Para especialistas em legislação trabalhista, o pagamento de salários menores reflete a frágil condição financeira da maioria das empresas terceirizadas. “Essas empresas se constituem da noite para o dia, muitas são pequenas e sem patrimônio. No momento da cotação da concorrência, essas prestadoras oferecem preços baixos para ganhar o contrato e acabam não cumprindo os direitos, como pagamento de horas extras, porque o valor não cobre todas as obrigações que tem que arcar junto ao empregado”, afirma o juiz do trabalho Luiz Colussi, diretor de Assuntos Legislativos da Associação Nacional dos Magistrados da Justiça do Trabalho (Anamatra).
Foi justamente o que ocorreu na Fiocruz ao terceirizar os serviços administrativos. “Como já estava com problemas de atrasos nos pagamentos e sendo multada pela Fiocruz, a Milênio queria ficar com o dinheiro do fundo que serve para cobrir despesas rescisórias”, relata o assessor da Presidência da Fiocruz, Marcus Giraldes.
O contrato terminou há cerca de dois anos mas ainda gera problemas para a instituição pública e para ex-empregados, que lutam na Justiça pelo pagamento de direitos. Segundo denúncia dos trabalhadores, o objetivo da terceirizada Milênio era fazer uso de assédio moral e constrangimento para forçar demissão voluntária, evitando assim o pagamento das verbas.
O caso foi acompanhado pelo MPT, que constatou o emprego de parte do pessoal na própria sede da empresa em desvio de função, em órgãos públicos e alocadas em empresas privadas, segundo o procurador Rodrigo Carelli.
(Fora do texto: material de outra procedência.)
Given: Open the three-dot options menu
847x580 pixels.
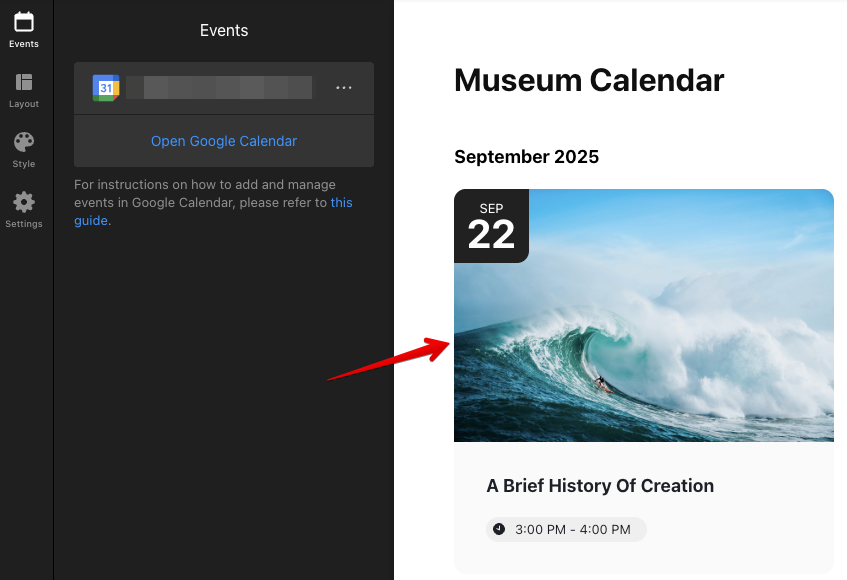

A Milênio tem sede registrada junto à Receita Federal no município de Comendador Levy Gasparian, no interior do Estado do Rio. A linha telefônica do endereço em sites de lista telefônica é inexistente, segundo gravação da operadora telefônica. O advogado da empresa Franklin Estrella não retornou as ligações.
“Uma das críticas feitas por quem defende a Reforma é justamente o grande número de processos que chegam à Justiça do Trabalho. São de fato mais de 3 milhões por ano. Mas desses processos em 40% se discute o pagamento de verbas rescisórias, grande maioria delas de empresas terceirizadas”, afirma o magistrado da Anamatra.
A lei 13.429, que em tese permitiria a terceirização da atividade-fim, sancionada no fim de março deste ano, não menciona esse termo e abre caminho para interpretação dúbia, o que permite à Justiça do Trabalho considerar a Súmula 331 do Tribunal Superior do Trabalho (TST), que proíbe o fornecimento de mão de obra para a atividade principal.
Por outro lado, a lei da terceirização, consolidada na Reforma Trabalhista, torna mais clara a responsabilidade da empresa contratante quanto à segurança do trabalho. A lei fixa a responsabilidade da empresa tomadora dos serviços.